Today, almost a week after my proposing it, none of the chess kids have solved the problem. Yesterday I tried it on my prime tester, eight-year-old Enders, who is a very proficient logical problem solver. I gave him a simpler version — which weights do you need to weigh any amount between one and fifteen pounds — in the car driving home from school. He came up with crazy answers, like 120, until wife Ingrid discovered he did not know what market scales are and how they work. At home I showed him an example.
But the problem was still much too hard, and his younger brother Hennes, six years old, wanted to participate. So I started from scratch (and this section is meant as a tutorial for working with young children):
“Let’s say you want to weigh just one pound,” I said, “how many weights will you need to borrow? Ha-ha, easy peasy: just one, a one-pound weight. Two pounds? Two weights, naturally: one and two. Anything up to three pounds? Two weights! Clever boy, Enders figured out immediately that 2 + 1 can be used to weigh out three pounds. Okay, what do you need to weigh anything between one and four pounds? Three weights: one, two and four, both lads agreed. But they could see in my face and my demeanour: there is a better solution.
And suddenly Enders had it: two weights! You have one and three pound weights, which you can use together to measure four pounds. One, and three are also easy, using the 1 and 3 pound weights. But what about two? Well, Enders had found the trick: put the three pound weight on one side and the one pound on the other, together with the potatoes. That will weigh out two pounds of potatoes!

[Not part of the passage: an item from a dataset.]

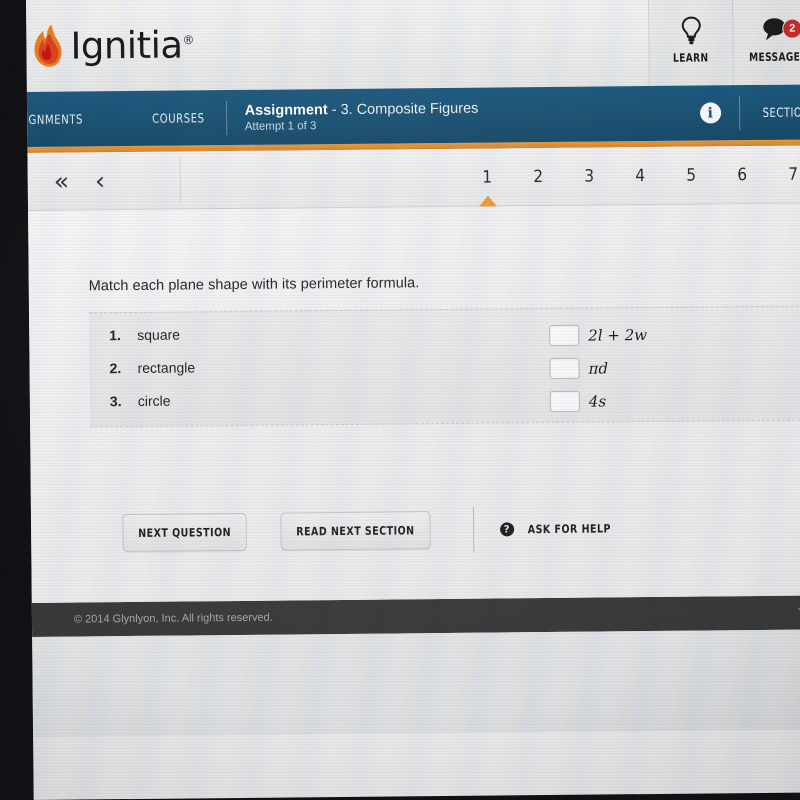 Image resolution: width=800 pixels, height=800 pixels. Describe the element at coordinates (329, 342) in the screenshot. I see `list-item: 1. square` at that location.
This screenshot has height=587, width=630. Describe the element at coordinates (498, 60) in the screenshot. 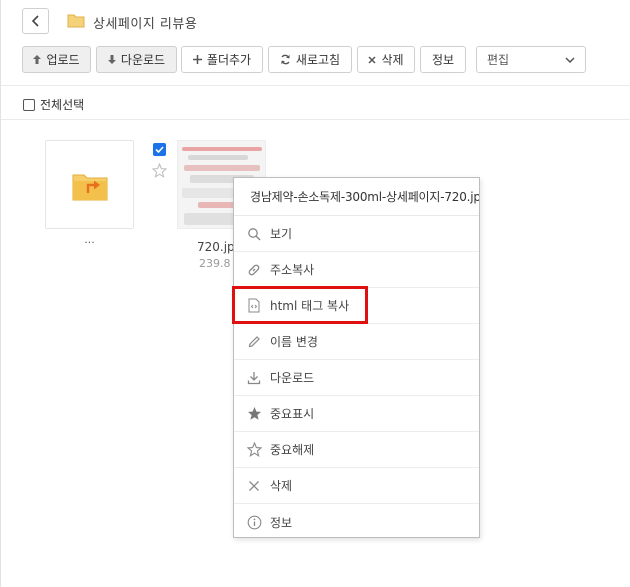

Now with the trick of putting weights on both sides of the scales, Enders was ready for more. We discovered (together!) that for one to five pounds we needed three weights. With 1, 3, 5 we could weigh anything up to six pounds. Eight (5+3) and nine (5+3+1) were easy, but seven required some effort. When someone in the family asked Enders something else, about his day in school, he refused to answer: “Not now, I’m thinking!” So his involvement in the logical problem was high.
With 1, 3, and 5 pound weights you can of course weigh seven pounds by weighing 5+3 against 1. With nine pounds we have reached the maximum — which is always the sum of all the weights you have. But what if we borrow different weights? We discovered, by trial and error, that 1,3,6 allows you to weigh one to ten pounds. We tried 1,4,7, but could not weigh out nine or ten pounds. Then we had a nice idea: 2,3,7. That works for one to ten and twelve — but eleven is impossible. And then we tried 1,3,7. We had to make sure we could weigh everything from one to eleven with them, and struggled for a while on five and nine pounds, which seemed impossible — until we thought of 7+1–3 and 7+3–1. We had worked out all combinations.
It was a great evening, with lots of discussion and sharp thinking. Do try it with your kids, it is lots of fun and very bonding. And if one of them has a natural aptitude for mathematics, you may be laying the foundation for a great career. If you yourself are mathematically inclined, or have masochistic tendencies, try and figure out which weights you need to weigh out anything from one to 121.